** Assigned task **
Every line below that includes "menu" counts toward the total. Report that total alone.

Saved entries

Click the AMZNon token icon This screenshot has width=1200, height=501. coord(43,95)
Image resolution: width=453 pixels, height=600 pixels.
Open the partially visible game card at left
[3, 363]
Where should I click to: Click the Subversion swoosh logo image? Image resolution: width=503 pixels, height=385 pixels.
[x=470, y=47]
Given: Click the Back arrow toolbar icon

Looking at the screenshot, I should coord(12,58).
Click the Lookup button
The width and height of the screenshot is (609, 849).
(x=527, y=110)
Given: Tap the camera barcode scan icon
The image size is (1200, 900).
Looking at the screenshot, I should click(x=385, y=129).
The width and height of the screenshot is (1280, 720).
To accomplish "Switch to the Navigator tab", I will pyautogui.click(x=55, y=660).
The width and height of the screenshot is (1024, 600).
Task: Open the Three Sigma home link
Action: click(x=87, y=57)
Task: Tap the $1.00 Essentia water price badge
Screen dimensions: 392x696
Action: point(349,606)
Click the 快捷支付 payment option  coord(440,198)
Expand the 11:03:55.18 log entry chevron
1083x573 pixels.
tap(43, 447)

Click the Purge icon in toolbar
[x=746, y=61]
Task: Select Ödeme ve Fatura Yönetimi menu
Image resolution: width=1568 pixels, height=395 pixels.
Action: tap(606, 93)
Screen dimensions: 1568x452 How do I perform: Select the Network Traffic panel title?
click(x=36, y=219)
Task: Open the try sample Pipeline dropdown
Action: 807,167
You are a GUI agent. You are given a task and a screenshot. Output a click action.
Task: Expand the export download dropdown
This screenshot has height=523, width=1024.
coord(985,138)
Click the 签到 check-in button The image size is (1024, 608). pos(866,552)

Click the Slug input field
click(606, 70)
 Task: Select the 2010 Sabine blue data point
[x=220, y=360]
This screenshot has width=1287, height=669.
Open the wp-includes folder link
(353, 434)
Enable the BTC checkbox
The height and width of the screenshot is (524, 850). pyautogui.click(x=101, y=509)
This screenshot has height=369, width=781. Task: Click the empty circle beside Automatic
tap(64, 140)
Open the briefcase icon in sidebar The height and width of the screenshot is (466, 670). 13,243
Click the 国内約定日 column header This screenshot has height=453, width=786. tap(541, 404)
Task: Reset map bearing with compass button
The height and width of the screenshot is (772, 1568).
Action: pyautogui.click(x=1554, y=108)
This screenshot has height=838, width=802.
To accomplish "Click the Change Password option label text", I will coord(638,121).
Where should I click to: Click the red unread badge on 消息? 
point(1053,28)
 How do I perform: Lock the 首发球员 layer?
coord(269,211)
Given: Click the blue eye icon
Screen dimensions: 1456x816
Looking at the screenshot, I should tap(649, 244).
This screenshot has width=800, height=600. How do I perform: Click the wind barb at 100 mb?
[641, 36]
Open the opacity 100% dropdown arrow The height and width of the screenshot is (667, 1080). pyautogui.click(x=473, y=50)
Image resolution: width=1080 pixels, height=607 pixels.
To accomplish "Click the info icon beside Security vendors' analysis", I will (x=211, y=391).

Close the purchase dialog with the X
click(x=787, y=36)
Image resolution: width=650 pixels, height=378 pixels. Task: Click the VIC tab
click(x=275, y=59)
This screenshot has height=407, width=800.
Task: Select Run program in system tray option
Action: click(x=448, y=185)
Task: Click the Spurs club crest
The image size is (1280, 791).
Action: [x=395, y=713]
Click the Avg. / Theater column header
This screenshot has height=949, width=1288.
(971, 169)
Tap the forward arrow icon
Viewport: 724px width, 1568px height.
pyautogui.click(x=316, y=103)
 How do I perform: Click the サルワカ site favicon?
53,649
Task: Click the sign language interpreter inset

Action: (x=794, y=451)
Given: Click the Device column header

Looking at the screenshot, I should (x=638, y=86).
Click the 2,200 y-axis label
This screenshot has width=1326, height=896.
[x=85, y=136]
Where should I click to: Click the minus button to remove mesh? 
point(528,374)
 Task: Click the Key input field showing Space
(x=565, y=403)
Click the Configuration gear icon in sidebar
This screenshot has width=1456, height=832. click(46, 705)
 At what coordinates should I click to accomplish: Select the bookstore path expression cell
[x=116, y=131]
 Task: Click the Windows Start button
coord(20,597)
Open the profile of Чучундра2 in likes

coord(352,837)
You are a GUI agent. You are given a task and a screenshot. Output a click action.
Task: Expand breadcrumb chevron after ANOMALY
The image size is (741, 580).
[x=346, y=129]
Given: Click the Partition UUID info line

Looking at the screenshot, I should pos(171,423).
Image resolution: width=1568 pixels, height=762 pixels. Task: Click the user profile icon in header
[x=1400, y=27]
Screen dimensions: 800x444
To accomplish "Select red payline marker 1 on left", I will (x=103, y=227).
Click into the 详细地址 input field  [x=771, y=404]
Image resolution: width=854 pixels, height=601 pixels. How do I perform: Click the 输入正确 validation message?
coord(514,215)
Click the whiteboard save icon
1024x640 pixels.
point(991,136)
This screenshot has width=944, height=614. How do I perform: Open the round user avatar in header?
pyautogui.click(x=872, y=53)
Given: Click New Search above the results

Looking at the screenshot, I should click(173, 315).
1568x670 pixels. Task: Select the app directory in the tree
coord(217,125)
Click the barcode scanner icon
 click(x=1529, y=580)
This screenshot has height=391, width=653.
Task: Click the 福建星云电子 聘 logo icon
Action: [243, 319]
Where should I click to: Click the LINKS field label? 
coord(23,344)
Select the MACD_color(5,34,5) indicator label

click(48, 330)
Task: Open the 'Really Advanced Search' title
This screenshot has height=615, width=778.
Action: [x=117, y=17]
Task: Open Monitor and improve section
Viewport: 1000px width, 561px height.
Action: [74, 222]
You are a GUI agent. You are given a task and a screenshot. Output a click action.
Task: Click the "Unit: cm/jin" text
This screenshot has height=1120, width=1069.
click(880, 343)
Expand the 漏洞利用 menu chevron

** Written solution **
2